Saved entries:
═══
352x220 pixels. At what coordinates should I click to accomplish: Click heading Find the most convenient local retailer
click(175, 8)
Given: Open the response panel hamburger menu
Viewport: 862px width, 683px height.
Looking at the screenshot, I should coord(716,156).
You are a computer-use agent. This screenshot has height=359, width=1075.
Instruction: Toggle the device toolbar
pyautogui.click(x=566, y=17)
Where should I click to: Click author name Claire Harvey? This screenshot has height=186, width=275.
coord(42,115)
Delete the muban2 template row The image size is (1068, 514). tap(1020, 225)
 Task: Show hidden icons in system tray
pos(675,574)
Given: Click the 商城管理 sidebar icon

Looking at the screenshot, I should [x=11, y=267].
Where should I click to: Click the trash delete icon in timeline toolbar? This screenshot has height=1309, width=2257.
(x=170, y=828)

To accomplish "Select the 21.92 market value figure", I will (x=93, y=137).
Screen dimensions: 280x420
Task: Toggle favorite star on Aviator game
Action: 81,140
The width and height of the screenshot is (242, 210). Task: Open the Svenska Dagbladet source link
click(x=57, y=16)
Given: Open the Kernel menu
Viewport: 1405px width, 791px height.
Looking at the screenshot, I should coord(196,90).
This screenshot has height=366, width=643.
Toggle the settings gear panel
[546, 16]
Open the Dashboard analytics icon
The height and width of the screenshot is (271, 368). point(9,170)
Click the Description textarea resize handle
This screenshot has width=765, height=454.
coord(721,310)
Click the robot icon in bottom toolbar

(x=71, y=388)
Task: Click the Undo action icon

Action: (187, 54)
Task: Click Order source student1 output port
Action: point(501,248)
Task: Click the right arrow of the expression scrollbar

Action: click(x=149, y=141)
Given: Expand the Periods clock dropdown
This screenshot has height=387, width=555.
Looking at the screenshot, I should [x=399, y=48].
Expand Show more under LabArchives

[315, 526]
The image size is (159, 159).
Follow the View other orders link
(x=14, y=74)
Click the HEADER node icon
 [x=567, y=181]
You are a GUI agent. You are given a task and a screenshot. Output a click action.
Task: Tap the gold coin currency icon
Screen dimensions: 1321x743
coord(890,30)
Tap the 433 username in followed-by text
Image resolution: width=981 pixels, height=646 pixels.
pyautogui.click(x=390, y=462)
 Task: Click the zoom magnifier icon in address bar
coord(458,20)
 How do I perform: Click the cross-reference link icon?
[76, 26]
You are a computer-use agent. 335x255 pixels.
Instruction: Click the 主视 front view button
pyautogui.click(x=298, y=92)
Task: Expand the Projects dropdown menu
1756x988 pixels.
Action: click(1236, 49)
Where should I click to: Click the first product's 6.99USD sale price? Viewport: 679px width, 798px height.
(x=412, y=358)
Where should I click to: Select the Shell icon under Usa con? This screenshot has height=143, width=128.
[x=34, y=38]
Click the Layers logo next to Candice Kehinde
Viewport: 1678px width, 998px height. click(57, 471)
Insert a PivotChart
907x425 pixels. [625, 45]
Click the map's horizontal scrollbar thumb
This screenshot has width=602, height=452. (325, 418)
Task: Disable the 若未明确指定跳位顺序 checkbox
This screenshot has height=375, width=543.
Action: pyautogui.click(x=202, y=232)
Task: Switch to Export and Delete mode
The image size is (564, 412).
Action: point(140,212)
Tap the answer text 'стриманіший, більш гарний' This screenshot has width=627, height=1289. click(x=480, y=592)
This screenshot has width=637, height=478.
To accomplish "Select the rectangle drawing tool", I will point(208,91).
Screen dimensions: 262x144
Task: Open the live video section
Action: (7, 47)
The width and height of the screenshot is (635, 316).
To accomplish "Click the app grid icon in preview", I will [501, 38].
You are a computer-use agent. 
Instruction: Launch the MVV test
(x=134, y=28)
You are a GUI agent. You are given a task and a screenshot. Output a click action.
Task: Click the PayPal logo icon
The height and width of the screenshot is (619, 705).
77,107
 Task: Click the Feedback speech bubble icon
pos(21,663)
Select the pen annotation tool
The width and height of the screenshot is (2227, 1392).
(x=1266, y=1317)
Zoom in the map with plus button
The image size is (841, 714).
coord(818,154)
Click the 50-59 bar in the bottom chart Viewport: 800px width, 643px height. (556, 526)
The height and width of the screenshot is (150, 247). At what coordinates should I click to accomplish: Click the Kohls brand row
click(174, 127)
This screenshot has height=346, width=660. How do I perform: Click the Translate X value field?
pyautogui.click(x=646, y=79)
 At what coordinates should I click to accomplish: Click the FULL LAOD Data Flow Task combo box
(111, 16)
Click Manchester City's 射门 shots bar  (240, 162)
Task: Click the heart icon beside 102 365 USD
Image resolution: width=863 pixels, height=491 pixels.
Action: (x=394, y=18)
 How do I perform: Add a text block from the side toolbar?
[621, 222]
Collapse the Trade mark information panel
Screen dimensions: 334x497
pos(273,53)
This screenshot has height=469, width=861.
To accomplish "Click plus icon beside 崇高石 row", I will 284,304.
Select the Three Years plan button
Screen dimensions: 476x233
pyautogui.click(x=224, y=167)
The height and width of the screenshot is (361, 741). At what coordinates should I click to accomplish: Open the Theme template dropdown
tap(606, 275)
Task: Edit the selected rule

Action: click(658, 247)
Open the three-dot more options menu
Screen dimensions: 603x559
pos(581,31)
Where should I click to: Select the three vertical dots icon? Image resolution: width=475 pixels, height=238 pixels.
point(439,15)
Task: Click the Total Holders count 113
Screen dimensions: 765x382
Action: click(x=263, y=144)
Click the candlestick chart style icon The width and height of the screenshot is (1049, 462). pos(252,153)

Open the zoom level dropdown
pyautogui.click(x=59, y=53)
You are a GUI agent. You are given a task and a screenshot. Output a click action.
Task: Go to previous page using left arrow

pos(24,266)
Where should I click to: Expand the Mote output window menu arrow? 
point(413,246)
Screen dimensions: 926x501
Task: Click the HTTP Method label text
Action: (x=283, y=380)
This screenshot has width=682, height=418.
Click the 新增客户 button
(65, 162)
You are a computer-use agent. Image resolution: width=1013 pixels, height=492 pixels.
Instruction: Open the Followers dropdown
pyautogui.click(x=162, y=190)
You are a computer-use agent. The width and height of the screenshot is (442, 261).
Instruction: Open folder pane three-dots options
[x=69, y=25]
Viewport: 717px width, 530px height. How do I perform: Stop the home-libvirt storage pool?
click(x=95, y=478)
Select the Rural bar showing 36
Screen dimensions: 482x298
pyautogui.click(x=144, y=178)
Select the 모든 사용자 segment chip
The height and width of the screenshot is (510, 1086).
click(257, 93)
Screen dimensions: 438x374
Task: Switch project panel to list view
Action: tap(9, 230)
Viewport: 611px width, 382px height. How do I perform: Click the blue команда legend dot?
═══
Short exercise:
Could you lay out every line of the records above as a numbered list, leaving out the blank lines?

Exercise output:
1. 352x220 pixels. At what coordinates should I click to accomplish: Click heading Find the most convenient local retailer
2. click(175, 8)
3. Given: Open the response panel hamburger menu
4. Viewport: 862px width, 683px height.
5. Looking at the screenshot, I should coord(716,156).
6. You are a computer-use agent. This screenshot has height=359, width=1075.
7. Instruction: Toggle the device toolbar
8. pyautogui.click(x=566, y=17)
9. Where should I click to: Click author name Claire Harvey? This screenshot has height=186, width=275.
10. coord(42,115)
11. Delete the muban2 template row The image size is (1068, 514). tap(1020, 225)
12.  Task: Show hidden icons in system tray
13. pos(675,574)
14. Given: Click the 商城管理 sidebar icon
15. Looking at the screenshot, I should [x=11, y=267].
16. Where should I click to: Click the trash delete icon in timeline toolbar? This screenshot has height=1309, width=2257.
17. (x=170, y=828)
18. To accomplish "Select the 21.92 market value figure", I will (x=93, y=137).
19. Screen dimensions: 280x420
20. Task: Toggle favorite star on Aviator game
21. Action: 81,140
22. The width and height of the screenshot is (242, 210). Task: Open the Svenska Dagbladet source link
23. click(x=57, y=16)
24. Given: Open the Kernel menu
25. Viewport: 1405px width, 791px height.
26. Looking at the screenshot, I should coord(196,90).
27. This screenshot has height=366, width=643.
28. Toggle the settings gear panel
29. [546, 16]
30. Open the Dashboard analytics icon
31. The height and width of the screenshot is (271, 368). point(9,170)
32. Click the Description textarea resize handle
33. This screenshot has width=765, height=454.
34. coord(721,310)
35. Click the robot icon in bottom toolbar
36. (x=71, y=388)
37. Task: Click the Undo action icon
38. Action: (187, 54)
39. Task: Click Order source student1 output port
40. Action: point(501,248)
41. Task: Click the right arrow of the expression scrollbar
42. Action: click(x=149, y=141)
43. Given: Expand the Periods clock dropdown
44. This screenshot has height=387, width=555.
45. Looking at the screenshot, I should [x=399, y=48].
46. Expand Show more under LabArchives
47. [315, 526]
48. The image size is (159, 159).
49. Follow the View other orders link
50. (x=14, y=74)
51. Click the HEADER node icon
52.  [x=567, y=181]
53. You are a GUI agent. You are given a task and a screenshot. Output a click action.
54. Task: Tap the gold coin currency icon
55. Screen dimensions: 1321x743
56. coord(890,30)
57. Tap the 433 username in followed-by text
58. Image resolution: width=981 pixels, height=646 pixels.
59. pyautogui.click(x=390, y=462)
60.  Task: Click the zoom magnifier icon in address bar
61. coord(458,20)
62.  How do I perform: Click the cross-reference link icon?
63. [76, 26]
64. You are a computer-use agent. 335x255 pixels.
65. Instruction: Click the 主视 front view button
66. pyautogui.click(x=298, y=92)
67. Task: Expand the Projects dropdown menu
68. 1756x988 pixels.
69. Action: click(1236, 49)
70. Where should I click to: Click the first product's 6.99USD sale price? Viewport: 679px width, 798px height.
71. (x=412, y=358)
72. Where should I click to: Select the Shell icon under Usa con? This screenshot has height=143, width=128.
73. [x=34, y=38]
74. Click the Layers logo next to Candice Kehinde
75. Viewport: 1678px width, 998px height. click(57, 471)
76. Insert a PivotChart
77. 907x425 pixels. [625, 45]
78. Click the map's horizontal scrollbar thumb
79. This screenshot has width=602, height=452. (325, 418)
80. Task: Disable the 若未明确指定跳位顺序 checkbox
81. This screenshot has height=375, width=543.
82. Action: pyautogui.click(x=202, y=232)
83. Task: Switch to Export and Delete mode
84. The image size is (564, 412).
85. Action: point(140,212)
86. Tap the answer text 'стриманіший, більш гарний' This screenshot has width=627, height=1289. click(x=480, y=592)
87. This screenshot has width=637, height=478.
88. To accomplish "Select the rectangle drawing tool", I will point(208,91).
89. Screen dimensions: 262x144
90. Task: Open the live video section
91. Action: (7, 47)
92. The width and height of the screenshot is (635, 316).
93. To accomplish "Click the app grid icon in preview", I will [501, 38].
94. You are a computer-use agent. 
95. Instruction: Launch the MVV test
96. (x=134, y=28)
97. You are a GUI agent. You are given a task and a screenshot. Output a click action.
98. Task: Click the PayPal logo icon
99. The height and width of the screenshot is (619, 705).
100. 77,107
101.  Task: Click the Feedback speech bubble icon
102. pos(21,663)
103. Select the pen annotation tool
104. The width and height of the screenshot is (2227, 1392).
105. (x=1266, y=1317)
106. Zoom in the map with plus button
107. The image size is (841, 714).
108. coord(818,154)
109. Click the 50-59 bar in the bottom chart Viewport: 800px width, 643px height. (556, 526)
110. The height and width of the screenshot is (150, 247). At what coordinates should I click to accomplish: Click the Kohls brand row
111. click(174, 127)
112. This screenshot has height=346, width=660. How do I perform: Click the Translate X value field?
113. pyautogui.click(x=646, y=79)
114.  At what coordinates should I click to accomplish: Click the FULL LAOD Data Flow Task combo box
115. (111, 16)
116. Click Manchester City's 射门 shots bar  (240, 162)
117. Task: Click the heart icon beside 102 365 USD
118. Image resolution: width=863 pixels, height=491 pixels.
119. Action: (x=394, y=18)
120.  How do I perform: Add a text block from the side toolbar?
121. [621, 222]
122. Collapse the Trade mark information panel
123. Screen dimensions: 334x497
124. pos(273,53)
125. This screenshot has height=469, width=861.
126. To accomplish "Click plus icon beside 崇高石 row", I will 284,304.
127. Select the Three Years plan button
128. Screen dimensions: 476x233
129. pyautogui.click(x=224, y=167)
130. The height and width of the screenshot is (361, 741). At what coordinates should I click to accomplish: Open the Theme template dropdown
131. tap(606, 275)
132. Task: Edit the selected rule
133. Action: click(658, 247)
134. Open the three-dot more options menu
135. Screen dimensions: 603x559
136. pos(581,31)
137. Where should I click to: Select the three vertical dots icon? Image resolution: width=475 pixels, height=238 pixels.
138. point(439,15)
139. Task: Click the Total Holders count 113
140. Screen dimensions: 765x382
141. Action: click(x=263, y=144)
142. Click the candlestick chart style icon The width and height of the screenshot is (1049, 462). pos(252,153)
143. Open the zoom level dropdown
144. pyautogui.click(x=59, y=53)
145. You are a GUI agent. You are given a task and a screenshot. Output a click action.
146. Task: Go to previous page using left arrow
147. pos(24,266)
148. Where should I click to: Expand the Mote output window menu arrow? 
149. point(413,246)
150. Screen dimensions: 926x501
151. Task: Click the HTTP Method label text
152. Action: (x=283, y=380)
153. This screenshot has width=682, height=418.
154. Click the 新增客户 button
155. (65, 162)
156. You are a computer-use agent. Image resolution: width=1013 pixels, height=492 pixels.
157. Instruction: Open the Followers dropdown
158. pyautogui.click(x=162, y=190)
159. You are a computer-use agent. The width and height of the screenshot is (442, 261).
160. Instruction: Open folder pane three-dots options
161. [x=69, y=25]
162. Viewport: 717px width, 530px height. How do I perform: Stop the home-libvirt storage pool?
163. click(x=95, y=478)
164. Select the Rural bar showing 36
165. Screen dimensions: 482x298
166. pyautogui.click(x=144, y=178)
167. Select the 모든 사용자 segment chip
168. The height and width of the screenshot is (510, 1086).
169. click(257, 93)
170. Screen dimensions: 438x374
171. Task: Switch project panel to list view
172. Action: tap(9, 230)
173. Viewport: 611px width, 382px height. How do I perform: Click the blue команда legend dot?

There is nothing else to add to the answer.